The Seven Stages of Grief | Reconstruction

The Seven Stages of Grief

 vi.              Reconstruction

Reconstruction after the Civil War took American history 14 years to recover,

An era.

In just the same way as the first day I saw you,

I wonder,

Is this forever?

«

Since I met you,

I was promoted 3 times at 2 different companies.

I bought a condo,

Sold a condo,

Moved three times.

I got my MBA,

Wrote a book,

Doubled my income.

«

I am someone who people call,

Impressive.

«

I lace up my sneakers,

Put on my heels,

Remind myself,

I was born to build.

«

I shed my Norma Jean,

Step into my Marilyn Monroe.

I had forgotten what it was like to wear a white dress,

And not dream of your hands in mine,

Your shoulders facing me,

Our smiles a reflection of each other,

Our ring fingers dressed up in evening wear.

«

Living without you is as simple a feeling,

As leaving my arm in another room.

You are my phantom limb,

And I beg myself to become bionic.

«

A woman in the office says,

“The way you walk is,”

Then clutches her chest,

Searching for words,

Landing on,

“I want to be like you.”

My friend says,

“Your voice sounds lighter.”

Another tells me,

“You’re looking good.

I didn’t even recognize you.”

«

There’s a perpetual knot in my stomach,

Or maybe it’s my throat,

Why not both?

I boil an egg and think how you’ll never cook in this kitchen again,

Then promptly throw up in the sink.

«

When I tell my friends,

Why you are no longer by my side,

They all say the same thing,

“He was a good guy, he just wasn’t yours.”
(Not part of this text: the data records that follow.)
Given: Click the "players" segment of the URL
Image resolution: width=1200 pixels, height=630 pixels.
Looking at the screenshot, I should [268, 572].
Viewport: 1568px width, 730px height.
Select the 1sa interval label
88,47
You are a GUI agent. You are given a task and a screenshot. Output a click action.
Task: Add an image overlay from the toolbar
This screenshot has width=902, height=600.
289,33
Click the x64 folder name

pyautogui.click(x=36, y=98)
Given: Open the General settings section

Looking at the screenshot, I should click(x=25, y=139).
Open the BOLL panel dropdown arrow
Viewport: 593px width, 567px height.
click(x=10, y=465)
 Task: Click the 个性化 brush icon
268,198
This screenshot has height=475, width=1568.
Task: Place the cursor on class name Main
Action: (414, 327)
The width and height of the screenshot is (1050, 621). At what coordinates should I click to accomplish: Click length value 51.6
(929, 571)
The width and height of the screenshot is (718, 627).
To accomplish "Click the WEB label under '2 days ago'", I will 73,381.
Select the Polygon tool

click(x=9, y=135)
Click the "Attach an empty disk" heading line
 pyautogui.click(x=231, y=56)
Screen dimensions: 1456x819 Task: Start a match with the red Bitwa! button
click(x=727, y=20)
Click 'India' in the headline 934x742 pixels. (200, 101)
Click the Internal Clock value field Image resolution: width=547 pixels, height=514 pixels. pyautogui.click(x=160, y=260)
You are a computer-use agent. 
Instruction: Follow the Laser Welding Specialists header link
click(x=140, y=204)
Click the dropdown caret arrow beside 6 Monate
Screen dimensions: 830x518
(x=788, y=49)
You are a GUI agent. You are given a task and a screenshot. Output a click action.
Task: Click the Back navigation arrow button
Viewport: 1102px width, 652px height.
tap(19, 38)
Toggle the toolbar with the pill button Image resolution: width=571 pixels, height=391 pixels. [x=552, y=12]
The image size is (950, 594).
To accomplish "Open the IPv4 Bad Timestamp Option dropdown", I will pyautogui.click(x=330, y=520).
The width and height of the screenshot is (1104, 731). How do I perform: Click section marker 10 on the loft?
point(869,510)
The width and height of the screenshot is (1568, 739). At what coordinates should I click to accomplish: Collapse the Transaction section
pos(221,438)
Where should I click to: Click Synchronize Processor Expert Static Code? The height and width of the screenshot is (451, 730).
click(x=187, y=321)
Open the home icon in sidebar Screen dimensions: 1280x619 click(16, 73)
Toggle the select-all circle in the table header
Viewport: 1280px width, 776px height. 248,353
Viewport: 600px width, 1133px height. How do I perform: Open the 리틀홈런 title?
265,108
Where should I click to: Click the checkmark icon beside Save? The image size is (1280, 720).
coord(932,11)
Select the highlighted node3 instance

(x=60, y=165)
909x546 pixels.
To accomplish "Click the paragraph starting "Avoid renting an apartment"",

They don’t know how right they are.

I was always yours,

You were never mine.

«

I am scattered in pieces,

Like Humpty Dumpty,

Fallen off his wall.

But, I have no king’s horses,

I have no king’s men,

So every morning,

I have to try and put myself back together again.

«

I sing,

Bob the Builder,

Can we fix it?

Yes

We

Can.

I say to myself,

Just keep swimming,

Swimming,

Swimming,

My brain is full of fictional characters,

Because none of this feels real.

«

I put on music,

Listen to Dancing in the Dark,

I press repeat,

54 times.

I sing a different line louder each round.

«

I wish I could say,

I wake up braver every day,

But sometimes,

I wake up,

Surprised I’m still alive.

«

Loving myself,

Meant losing you.

And sometimes,

I’d rather lose myself,

Just to have another moment with you.

«

While reconstruction,

Is often synonymous with rebuild,

Its less popular definition,

Is a re-enactment of a past event.

I’ll bet you’ll never guess which one I’m stuck on.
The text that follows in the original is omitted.